We know, our universe is expanding. Edwin Hubble (et al.) noticed, what was already predicted. The astronomical objects are moving away f...
We know, our universe is expanding. Edwin Hubble (et al.) noticed, what was already predicted. The astronomical objects are moving away from us. The universe is expanding. Farther the object, greater the receding speed. There is an empirical relation between the distance, and the receding velocity, which is called the Hubble constant. What is farther away, the receding speed is faster in linear proportion.
Very likely, that there are objects in our universe that are receding faster than the speed of the light from us. Can we go after them, and reach them? We cannot go faster than the light, or we cannot even go with the speed of the light. However, the answer to this question, can we reach those objects or not, is not so obvious.
The answer to this question depends on how and in what way space is expanding. Is it expanding in a way that the "space units" are expanding, or in a way that more and more space units become existing?
What is called space unit here is the hypothetical building blocks, the smallest volume, the quanta of the space. Do these units actually exist? It is not a defining criterion. They can remain hypothetical, or just an empirical or practical unit of the space. The two cases and the question still remain valid.
The two cases could be described as the existing space becomes bigger and bigger or space becomes more and more. These two possibilities are fundamentally different cases and look like only these two cases can be.
If the space units become larger and larger, we may reach the things that are receding faster than the light. If the space units become more and more, we probably have no chance to reach those objects. The light speed paradox, what was discussed in an earlier thought may vanish.
What method the inflation of the space follows? Can we decide it by observation? We need to consider, what experiment or observation could rule out either one. We should find something that behaves differently in the two scenarios.
We have two types of things, which are moving. These are what we could consider, as they would behave differently in the two cases. One kind of thing has a resting mass, and the other has not. The first is ordinary matter. It can move on any speed if it is less than the speed of the light. The other, which has no resting mass, is the light itself, and some other, not so obvious, not everyday kind of things. This kind of thing can move only with the speed of the light; they cannot stop or slow down.
The light can move differently, lesser speed than its maximum speed if it is going in a matter. In our case, we consider the movement only in empty space. When only space is present, so the movement is in the vacuum, the light is moving with the maximum speed possible and on that speed only.
How would these two types of things behave in the two space-expanding scenarios?
Let us start with the light. Light has a descriptive property; it is its wavelength. It has other features too, but those either relate to the wavelength, or they are constant. How would the wavelength of the light behave in the two space-extending scenarios?
If the space units become bigger and bigger, the wavelength of the light is becomes stretched more and more.
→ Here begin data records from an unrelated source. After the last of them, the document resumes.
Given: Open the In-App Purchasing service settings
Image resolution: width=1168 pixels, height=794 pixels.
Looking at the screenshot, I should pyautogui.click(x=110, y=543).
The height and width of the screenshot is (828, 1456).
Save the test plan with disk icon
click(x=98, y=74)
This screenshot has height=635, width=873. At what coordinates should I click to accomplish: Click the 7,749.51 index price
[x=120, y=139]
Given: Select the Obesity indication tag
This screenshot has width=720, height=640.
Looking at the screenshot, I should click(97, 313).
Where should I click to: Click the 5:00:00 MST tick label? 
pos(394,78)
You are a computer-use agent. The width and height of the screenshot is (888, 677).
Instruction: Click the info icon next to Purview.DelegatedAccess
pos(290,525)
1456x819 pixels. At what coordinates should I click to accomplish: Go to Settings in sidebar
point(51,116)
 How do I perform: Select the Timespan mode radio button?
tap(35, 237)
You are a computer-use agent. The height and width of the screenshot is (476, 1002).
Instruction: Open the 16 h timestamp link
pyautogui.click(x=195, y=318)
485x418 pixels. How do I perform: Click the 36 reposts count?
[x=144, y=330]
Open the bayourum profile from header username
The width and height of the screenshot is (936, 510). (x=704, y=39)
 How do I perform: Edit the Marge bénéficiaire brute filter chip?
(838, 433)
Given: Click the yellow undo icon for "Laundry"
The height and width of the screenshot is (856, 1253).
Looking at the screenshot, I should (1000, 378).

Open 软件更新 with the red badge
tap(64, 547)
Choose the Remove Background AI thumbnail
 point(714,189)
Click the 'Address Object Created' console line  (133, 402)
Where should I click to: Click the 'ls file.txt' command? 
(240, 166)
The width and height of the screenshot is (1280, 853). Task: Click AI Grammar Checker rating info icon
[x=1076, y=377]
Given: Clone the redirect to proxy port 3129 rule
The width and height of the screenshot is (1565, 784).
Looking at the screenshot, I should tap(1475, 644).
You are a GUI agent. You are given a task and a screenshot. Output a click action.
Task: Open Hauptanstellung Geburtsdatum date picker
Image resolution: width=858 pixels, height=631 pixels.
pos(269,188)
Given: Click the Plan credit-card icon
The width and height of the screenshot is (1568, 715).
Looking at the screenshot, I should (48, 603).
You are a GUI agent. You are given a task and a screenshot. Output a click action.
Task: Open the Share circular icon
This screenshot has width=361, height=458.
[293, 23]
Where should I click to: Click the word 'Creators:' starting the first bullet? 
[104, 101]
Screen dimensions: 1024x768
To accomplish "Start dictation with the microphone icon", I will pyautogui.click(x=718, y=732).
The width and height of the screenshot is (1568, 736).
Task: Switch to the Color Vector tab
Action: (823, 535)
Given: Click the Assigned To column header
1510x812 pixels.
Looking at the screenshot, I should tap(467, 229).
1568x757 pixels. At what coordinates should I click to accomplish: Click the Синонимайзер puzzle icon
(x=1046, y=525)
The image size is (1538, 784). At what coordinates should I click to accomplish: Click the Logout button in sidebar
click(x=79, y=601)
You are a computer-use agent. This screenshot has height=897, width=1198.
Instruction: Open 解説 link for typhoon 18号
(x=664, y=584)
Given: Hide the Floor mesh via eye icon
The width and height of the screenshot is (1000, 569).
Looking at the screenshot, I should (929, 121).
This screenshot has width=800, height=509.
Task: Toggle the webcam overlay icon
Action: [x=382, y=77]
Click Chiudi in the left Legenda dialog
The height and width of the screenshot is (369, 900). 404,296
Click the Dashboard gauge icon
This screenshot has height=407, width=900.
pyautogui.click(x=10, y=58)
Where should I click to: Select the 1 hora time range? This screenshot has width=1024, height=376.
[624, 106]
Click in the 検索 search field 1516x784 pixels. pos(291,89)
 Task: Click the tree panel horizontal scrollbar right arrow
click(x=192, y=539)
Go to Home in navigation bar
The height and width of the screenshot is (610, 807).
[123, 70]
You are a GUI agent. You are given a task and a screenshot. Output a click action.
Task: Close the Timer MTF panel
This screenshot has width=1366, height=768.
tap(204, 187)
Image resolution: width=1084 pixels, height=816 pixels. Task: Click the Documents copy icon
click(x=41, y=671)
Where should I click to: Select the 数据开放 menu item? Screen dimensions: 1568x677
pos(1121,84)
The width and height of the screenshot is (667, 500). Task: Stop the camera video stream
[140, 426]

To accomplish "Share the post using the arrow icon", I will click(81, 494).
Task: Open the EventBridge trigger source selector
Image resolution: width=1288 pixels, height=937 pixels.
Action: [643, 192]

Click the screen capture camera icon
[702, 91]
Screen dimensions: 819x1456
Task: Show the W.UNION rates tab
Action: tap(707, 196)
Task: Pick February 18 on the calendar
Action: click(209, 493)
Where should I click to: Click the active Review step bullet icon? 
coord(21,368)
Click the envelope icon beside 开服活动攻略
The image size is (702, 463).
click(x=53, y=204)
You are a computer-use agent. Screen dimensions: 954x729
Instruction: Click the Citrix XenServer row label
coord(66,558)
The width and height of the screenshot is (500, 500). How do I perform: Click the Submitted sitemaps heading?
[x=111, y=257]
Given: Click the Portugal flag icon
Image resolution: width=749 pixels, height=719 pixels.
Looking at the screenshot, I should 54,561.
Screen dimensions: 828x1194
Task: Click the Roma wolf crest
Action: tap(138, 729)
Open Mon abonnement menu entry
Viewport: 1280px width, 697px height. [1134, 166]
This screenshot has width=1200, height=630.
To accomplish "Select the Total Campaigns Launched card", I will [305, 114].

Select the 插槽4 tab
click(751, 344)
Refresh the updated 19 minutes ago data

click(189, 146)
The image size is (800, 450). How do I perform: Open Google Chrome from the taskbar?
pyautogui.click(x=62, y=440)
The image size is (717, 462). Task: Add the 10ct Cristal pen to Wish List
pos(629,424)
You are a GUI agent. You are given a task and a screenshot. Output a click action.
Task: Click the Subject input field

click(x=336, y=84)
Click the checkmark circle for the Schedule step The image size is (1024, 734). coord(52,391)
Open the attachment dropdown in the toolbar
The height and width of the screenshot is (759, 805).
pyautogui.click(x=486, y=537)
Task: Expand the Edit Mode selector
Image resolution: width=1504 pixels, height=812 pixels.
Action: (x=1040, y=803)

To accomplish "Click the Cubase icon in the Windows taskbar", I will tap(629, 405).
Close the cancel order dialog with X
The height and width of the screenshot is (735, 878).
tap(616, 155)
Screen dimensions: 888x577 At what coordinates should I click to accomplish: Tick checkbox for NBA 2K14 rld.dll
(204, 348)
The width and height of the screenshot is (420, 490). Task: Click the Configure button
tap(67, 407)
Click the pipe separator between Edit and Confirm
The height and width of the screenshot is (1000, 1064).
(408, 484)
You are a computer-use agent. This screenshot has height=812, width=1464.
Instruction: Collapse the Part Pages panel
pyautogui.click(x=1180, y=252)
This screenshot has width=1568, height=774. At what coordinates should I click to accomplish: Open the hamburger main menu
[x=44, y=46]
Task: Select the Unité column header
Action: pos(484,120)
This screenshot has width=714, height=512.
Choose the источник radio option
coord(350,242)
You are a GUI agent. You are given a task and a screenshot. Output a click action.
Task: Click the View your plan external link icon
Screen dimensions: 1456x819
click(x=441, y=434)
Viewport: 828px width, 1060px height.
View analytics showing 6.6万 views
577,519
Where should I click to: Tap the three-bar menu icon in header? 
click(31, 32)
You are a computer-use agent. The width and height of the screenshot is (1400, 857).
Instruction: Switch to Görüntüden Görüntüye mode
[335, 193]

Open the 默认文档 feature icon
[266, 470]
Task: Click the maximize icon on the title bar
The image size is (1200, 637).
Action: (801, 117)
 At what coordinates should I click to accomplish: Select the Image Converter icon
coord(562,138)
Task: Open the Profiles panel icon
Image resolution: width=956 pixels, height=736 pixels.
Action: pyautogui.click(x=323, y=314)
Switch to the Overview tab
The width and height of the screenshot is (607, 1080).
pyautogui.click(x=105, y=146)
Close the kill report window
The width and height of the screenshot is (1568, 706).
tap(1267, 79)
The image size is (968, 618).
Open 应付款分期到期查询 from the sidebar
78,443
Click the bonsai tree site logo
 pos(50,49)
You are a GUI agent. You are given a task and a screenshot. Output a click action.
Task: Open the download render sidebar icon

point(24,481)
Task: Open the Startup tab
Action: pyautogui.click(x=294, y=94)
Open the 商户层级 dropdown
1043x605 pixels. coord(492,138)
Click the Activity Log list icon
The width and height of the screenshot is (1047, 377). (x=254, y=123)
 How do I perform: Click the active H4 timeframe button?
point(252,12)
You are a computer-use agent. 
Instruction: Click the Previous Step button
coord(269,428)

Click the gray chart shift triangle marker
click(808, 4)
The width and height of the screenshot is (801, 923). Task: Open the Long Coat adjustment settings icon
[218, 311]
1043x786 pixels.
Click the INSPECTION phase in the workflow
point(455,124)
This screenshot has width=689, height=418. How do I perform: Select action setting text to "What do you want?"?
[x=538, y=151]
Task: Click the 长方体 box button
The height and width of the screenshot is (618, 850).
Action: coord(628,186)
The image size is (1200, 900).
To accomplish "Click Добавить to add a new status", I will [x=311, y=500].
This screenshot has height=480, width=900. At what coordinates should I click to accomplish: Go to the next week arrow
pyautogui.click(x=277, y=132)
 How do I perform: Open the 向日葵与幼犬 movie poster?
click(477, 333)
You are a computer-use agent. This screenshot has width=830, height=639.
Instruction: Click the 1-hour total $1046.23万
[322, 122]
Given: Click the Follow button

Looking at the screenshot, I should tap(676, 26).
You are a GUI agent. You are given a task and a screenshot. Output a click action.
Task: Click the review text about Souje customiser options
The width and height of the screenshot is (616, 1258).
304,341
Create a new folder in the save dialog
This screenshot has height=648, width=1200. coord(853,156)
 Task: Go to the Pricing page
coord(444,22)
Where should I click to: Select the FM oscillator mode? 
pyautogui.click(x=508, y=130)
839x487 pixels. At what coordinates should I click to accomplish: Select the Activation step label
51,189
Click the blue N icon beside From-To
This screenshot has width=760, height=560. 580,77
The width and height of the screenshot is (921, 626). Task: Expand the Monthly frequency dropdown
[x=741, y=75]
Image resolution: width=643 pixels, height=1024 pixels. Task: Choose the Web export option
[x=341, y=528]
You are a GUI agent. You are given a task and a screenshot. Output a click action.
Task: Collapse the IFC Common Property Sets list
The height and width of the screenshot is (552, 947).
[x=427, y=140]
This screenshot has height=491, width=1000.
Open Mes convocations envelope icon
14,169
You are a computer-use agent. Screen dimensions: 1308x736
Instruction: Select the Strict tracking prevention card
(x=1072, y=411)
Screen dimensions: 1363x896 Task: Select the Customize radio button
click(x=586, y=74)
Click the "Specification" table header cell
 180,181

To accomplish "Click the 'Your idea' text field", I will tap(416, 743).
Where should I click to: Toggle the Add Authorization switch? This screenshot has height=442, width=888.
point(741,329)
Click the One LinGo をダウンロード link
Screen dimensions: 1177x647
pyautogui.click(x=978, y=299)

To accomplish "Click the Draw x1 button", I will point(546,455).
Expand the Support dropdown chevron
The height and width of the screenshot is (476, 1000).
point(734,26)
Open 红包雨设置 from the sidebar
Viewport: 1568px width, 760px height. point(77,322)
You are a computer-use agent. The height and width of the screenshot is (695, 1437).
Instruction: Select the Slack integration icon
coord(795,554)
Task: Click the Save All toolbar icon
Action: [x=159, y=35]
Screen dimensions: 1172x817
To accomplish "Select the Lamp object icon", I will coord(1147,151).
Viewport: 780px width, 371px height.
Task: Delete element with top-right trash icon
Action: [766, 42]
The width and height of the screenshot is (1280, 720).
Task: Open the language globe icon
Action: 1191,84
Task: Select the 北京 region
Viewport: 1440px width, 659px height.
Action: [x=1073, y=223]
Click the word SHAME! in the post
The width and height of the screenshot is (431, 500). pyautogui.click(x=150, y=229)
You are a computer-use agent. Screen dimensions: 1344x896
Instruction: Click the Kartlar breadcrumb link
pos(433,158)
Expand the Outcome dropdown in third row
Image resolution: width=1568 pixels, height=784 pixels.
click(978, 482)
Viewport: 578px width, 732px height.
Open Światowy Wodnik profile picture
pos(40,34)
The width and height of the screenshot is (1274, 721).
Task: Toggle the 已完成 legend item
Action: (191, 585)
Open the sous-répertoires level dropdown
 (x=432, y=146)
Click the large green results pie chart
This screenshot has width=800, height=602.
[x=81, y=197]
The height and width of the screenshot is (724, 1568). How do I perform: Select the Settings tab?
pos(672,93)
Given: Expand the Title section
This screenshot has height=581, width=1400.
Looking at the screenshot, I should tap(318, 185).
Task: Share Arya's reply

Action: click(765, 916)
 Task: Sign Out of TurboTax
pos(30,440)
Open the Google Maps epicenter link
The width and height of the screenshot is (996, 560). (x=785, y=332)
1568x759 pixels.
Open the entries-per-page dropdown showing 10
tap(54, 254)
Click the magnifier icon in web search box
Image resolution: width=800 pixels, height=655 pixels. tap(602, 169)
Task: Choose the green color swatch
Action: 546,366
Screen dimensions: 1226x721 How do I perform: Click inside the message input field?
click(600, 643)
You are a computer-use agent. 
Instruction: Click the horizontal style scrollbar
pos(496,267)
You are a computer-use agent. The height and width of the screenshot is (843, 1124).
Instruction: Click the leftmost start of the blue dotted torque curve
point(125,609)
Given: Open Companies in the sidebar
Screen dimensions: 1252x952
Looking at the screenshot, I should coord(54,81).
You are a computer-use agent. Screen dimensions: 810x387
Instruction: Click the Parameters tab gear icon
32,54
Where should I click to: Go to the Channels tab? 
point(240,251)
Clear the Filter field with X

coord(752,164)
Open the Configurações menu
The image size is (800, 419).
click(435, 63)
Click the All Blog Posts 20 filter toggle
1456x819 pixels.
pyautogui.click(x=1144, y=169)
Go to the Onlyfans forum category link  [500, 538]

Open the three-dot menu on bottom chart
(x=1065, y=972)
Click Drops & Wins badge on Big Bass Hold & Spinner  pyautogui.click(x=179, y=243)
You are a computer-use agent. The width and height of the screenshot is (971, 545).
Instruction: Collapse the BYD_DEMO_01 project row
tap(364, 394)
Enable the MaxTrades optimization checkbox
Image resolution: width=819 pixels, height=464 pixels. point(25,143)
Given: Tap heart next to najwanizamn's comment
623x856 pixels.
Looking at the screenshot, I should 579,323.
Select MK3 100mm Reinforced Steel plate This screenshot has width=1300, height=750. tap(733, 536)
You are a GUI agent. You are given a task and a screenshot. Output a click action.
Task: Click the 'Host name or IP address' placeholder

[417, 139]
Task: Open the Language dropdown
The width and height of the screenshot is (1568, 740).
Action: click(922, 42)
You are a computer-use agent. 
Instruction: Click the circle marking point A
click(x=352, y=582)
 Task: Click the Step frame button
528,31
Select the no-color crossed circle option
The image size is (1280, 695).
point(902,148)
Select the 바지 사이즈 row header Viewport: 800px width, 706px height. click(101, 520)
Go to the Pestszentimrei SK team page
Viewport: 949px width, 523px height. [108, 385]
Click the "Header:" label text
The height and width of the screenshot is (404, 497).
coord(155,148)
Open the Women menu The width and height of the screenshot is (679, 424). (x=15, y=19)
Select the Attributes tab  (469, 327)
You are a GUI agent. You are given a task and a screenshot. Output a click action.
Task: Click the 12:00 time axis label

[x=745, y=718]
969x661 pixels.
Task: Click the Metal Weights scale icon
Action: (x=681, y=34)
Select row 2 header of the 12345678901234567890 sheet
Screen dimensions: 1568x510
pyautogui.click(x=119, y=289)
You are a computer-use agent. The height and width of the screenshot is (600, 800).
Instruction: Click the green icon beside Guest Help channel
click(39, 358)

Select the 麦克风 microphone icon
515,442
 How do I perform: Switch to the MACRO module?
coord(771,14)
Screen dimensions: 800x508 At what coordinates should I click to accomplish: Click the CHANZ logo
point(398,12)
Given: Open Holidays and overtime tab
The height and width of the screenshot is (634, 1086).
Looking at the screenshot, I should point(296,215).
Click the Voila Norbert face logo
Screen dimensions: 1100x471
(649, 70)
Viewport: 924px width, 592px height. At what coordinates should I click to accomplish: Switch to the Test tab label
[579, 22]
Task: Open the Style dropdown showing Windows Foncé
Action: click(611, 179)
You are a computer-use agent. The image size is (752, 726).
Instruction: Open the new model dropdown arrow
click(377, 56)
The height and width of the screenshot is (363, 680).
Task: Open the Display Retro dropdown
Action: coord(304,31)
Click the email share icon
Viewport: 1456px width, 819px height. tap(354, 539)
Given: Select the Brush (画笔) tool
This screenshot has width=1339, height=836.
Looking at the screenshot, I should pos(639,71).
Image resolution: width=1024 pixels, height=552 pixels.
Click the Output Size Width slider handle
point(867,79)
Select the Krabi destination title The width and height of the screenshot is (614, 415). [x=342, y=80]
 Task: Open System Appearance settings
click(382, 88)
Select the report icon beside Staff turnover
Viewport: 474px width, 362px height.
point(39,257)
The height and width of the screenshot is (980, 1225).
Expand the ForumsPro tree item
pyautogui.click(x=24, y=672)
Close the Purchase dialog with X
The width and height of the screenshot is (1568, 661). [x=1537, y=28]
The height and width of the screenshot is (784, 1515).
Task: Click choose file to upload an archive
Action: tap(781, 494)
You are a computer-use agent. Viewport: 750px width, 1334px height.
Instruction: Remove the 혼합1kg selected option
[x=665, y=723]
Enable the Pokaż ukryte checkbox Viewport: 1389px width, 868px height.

The wavelengths of the light grow as space expands. When we see farther and farther, we would see the wavelength of a specific light is becomes longer and longer.
The wavelength of the light is a bit tricky property because different causes can result in the same effect. The wavelength of the light can be stretched at least three different reasons. The three are the Doppler effect, the gravitational red-shift, and the space expansion. All three can contribute to the cause of the wavelength expansion. Scientists agree that the cosmological background radiation, the change of its wavelength is caused by the space expansion, only. The red-shift of the light of the distant astrological objects may be caused by the expanding space AND the Doppler effect as they are actually receding from us, together. We may not need to consider the effect of the gravitational red-shift as a determining cause of the wavelength expansion if we accept the overall flatness of the universe, what the observations show.
An interesting aspect is that the three scenarios can be seen and discussed as a fundamentally same effect: the relative or absolute distortion of the space.
In summary, we can observe the shift of the wavelength, which is definitely caused by the space expansion in the cosmological background radiation and may be partially in the light of the distant astrological objects. According to this observation, the data supports that the space units as space extends become bigger and bigger.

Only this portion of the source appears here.